Only two developers interested in acquiring parking lot owned by city
Only two developers have indicated they want to obtain a Port Washington lakefront parking lot that city officials expected would generate far more interest when they made the controversial decision to sell the land earlier this year.
One of the developers, Chris Long of Madison, unveiled plans in February to create a Paramount blues-themed entertainment complex on the property, which is off Washington Street and adjacent to the north slip.
Long is scheduled to meet with Randy Tetzlaff, the city’s director of planning and development, on Thursday, July 2.
The other developer has not yet scheduled a meeting — a mandatory step in acquiring the land — Tetzlaff said Tuesday.
Port Washington officials agreed earlier this year to offer the parking lot to developers, saying they wanted to see a year-round destination created there to draw people to the downtown and lakefront.
It was a controversial decision, with some residents arguing that the city should not sell lakefront land but retain it for public use.
Officials noted that the city owns several miles of public lakefront and said development of this parcel could spur further redevelopment of the downtown.
The city sent out a number of requests for proposals to developers and advertised the property in several publications.

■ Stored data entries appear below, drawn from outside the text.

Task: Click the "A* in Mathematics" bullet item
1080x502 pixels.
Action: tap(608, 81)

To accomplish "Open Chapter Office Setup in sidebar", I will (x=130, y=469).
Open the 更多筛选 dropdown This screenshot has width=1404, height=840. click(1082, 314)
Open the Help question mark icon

Although officials had hoped the parcel would attract a number of potential developers, it appears that only two may submit proposals.
“Initially there was interest from several potential developers,” Tetzlaff said, but they offered different reasons for not submitting proposals.

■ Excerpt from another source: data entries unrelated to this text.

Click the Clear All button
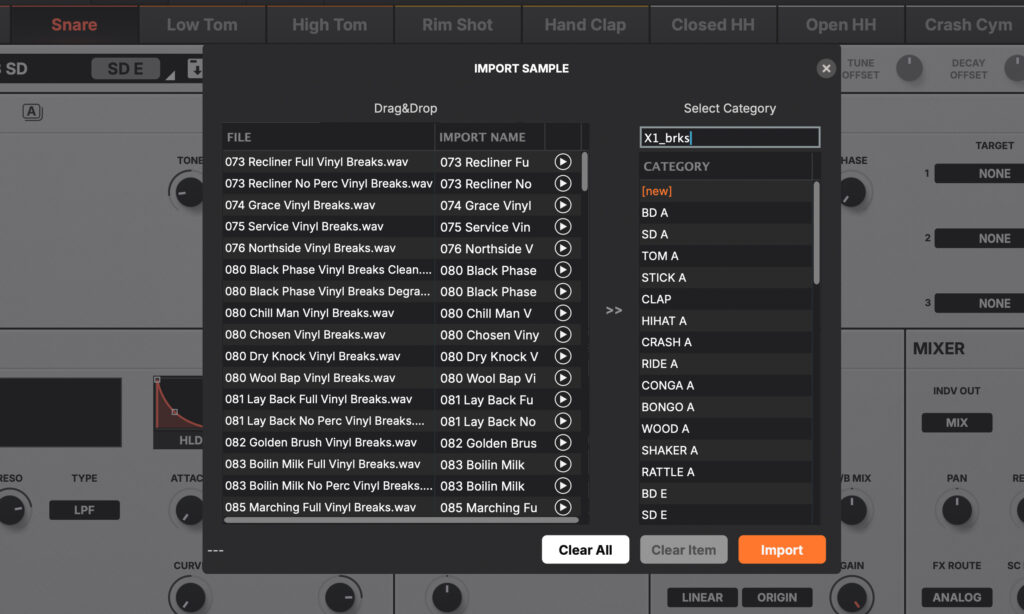This screenshot has width=1024, height=614. click(585, 550)
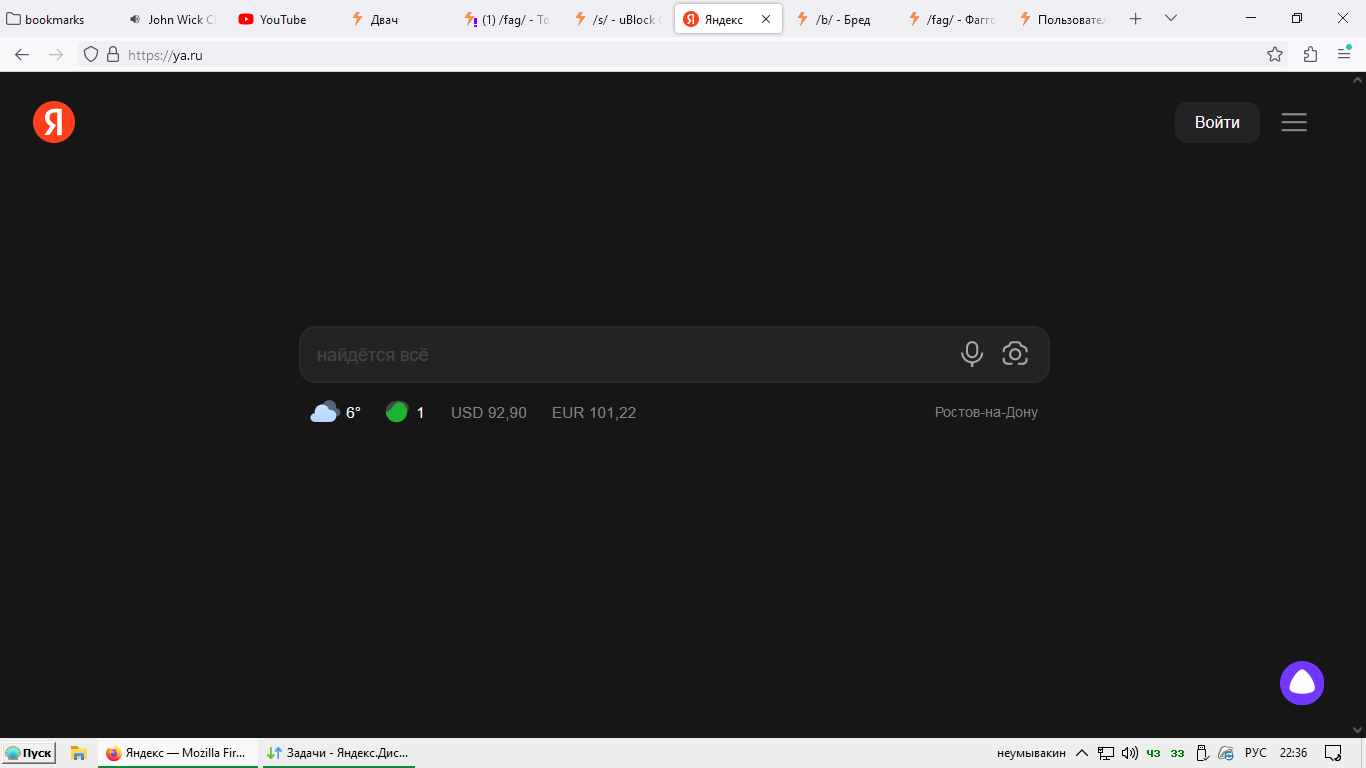Image resolution: width=1366 pixels, height=768 pixels.
Task: Open the Alice assistant purple icon
Action: (x=1301, y=683)
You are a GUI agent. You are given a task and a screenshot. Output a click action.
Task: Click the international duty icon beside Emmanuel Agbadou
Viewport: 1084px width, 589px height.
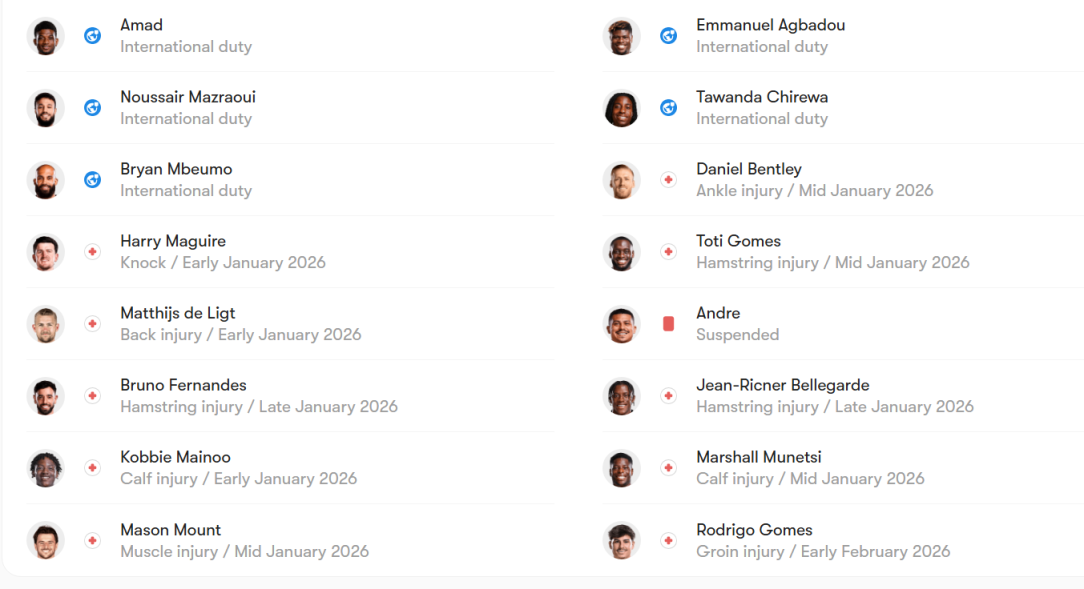668,36
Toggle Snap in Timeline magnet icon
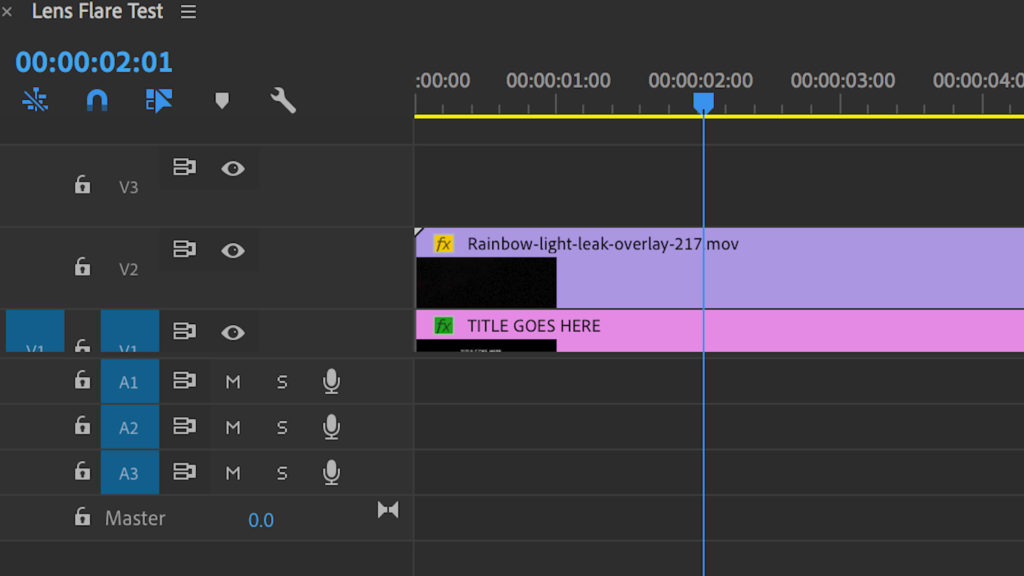Screen dimensions: 1024x576 point(97,100)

Some said they were apprehensive because of the controversy over the potential sale and the media coverage of the issue, he said.

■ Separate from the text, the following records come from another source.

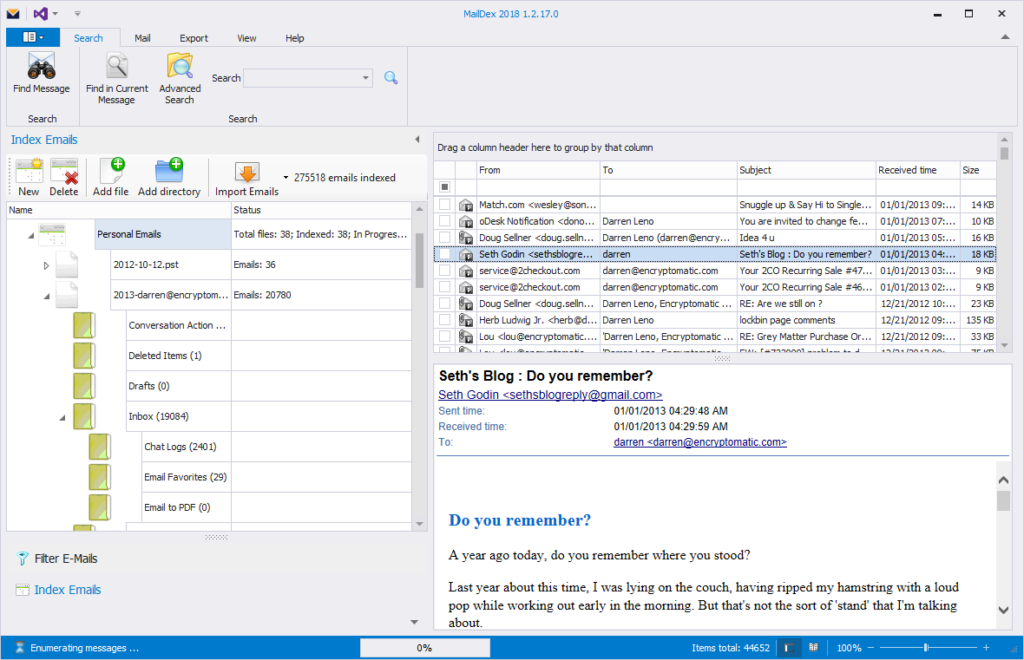1024x660 pixels.
Task: Open the Search field dropdown
Action: pyautogui.click(x=367, y=77)
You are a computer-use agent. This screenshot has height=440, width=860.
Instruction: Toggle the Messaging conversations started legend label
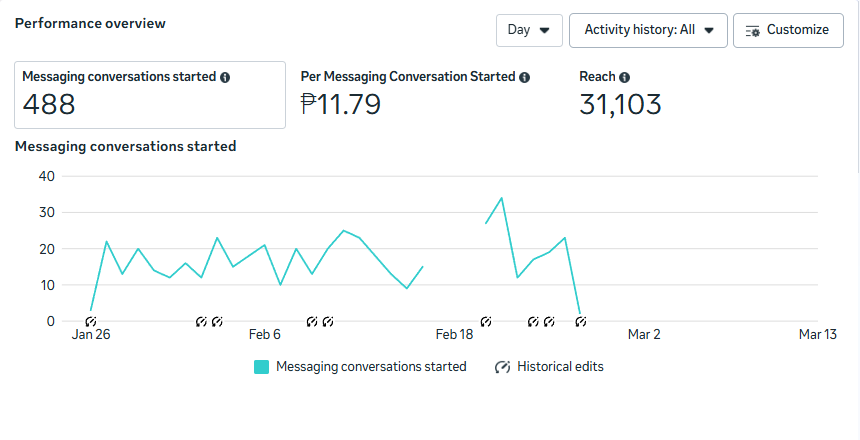pos(371,367)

Others noted they had other projects in the works or were too busy, Tetzlaff said, while some said the project was too small for them.
Still others indicated that the positive reaction to Long’s proposal gave him the inside track, Tetzlaff said.
City Administrator Mark Grams said he is a little surprised that so few developers are interested in the property.
“I think in the end the size of the lot is a detriment to anyone,” he said. “At first, I thought we might get more. But the more I thought about it, I thought it might be wishful thinking that we would get a slew of people.”
Mayor Tom Mlada said he, too, was surprised that there weren’t more offers.
“But to me, the important thing shouldn’t be the quantity of the proposals but the quality,” he said. “I’m more interested in having a home-run proposal.”
Developers are to submit their proposals for the parking lot land by Aug. 7. The city’s Community Development Authority will then review the proposals and make a recommendation to the Plan Commission, which would review the plans on Aug. 20.
The Common Council would then be expected to review the plans and select the developer on Sept. 1.
However, aldermen have said that if only one developer submits a proposal, the city will accelerate the process. That could mean making a recommendation to the Common Council in July.
Long, whose plan calls for a Paramount Blues-themed museum, restaurant, performance space and banquet hall to be built on the property, has said he wants want to complete the development in 2017 to celebrate the centennial of the founding of Paramount Records.